This works both ways too. I've met many developers who seem absolutely
incapable of producing good designs. Even if I _can_ convince them that design
is important, and teach them basic design principles, their lack of innate
caring about this is a big stumbling block.

Technically, one could argue that anything that has rules applied to it is
learnable, but practically that's just not true. Some people just have no
sense of rhythm or tone, for example, and regardless of how much music theory
you teach them, they can't produce good music.

Now, on a more psychological note. I've found that most _really good_
designers I meet are a certain type of person, far removed from the _really
good_ programmers I meet. I can't recall the last time I met this rare person
who is _really good_ at both, although I'm sure they exist.

Using myself as an example: I'm for the most part a geek who started
programming early in life, but intentionally switched to study
psychology/communications and engage in more social/presentational activities,
and finally move back to 'lite-programming' as a web developer. I am acutely
aware of the fact that for great design I need help, and for great programming
I need help too. Despite the fact that I'm an intelligent, talented
individual, I simply cannot commit to one without creating a deficiency in the
other. Hell, I might not even be capable enough for it.

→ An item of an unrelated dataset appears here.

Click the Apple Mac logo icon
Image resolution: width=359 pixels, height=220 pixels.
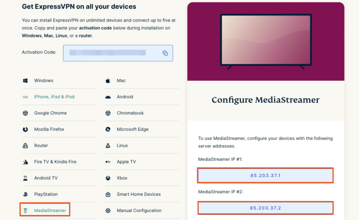[108, 81]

I sometimes feel I'm
too messy, gung-ho, and fidgety for serious programming, but too rule-based
and logical-minded for the type of creativity that leads to _great designs_.

I'm content with that, but I suspect most people either fit in my camp, in the
camp of great designers, or the camp of great programmers. It's simply
unrealistic to use those few who excel at both as a yardstick of any kind.

(apologies for this rant, it's perhaps more appropriate in the thread as a
whole than as a specific reply to you...)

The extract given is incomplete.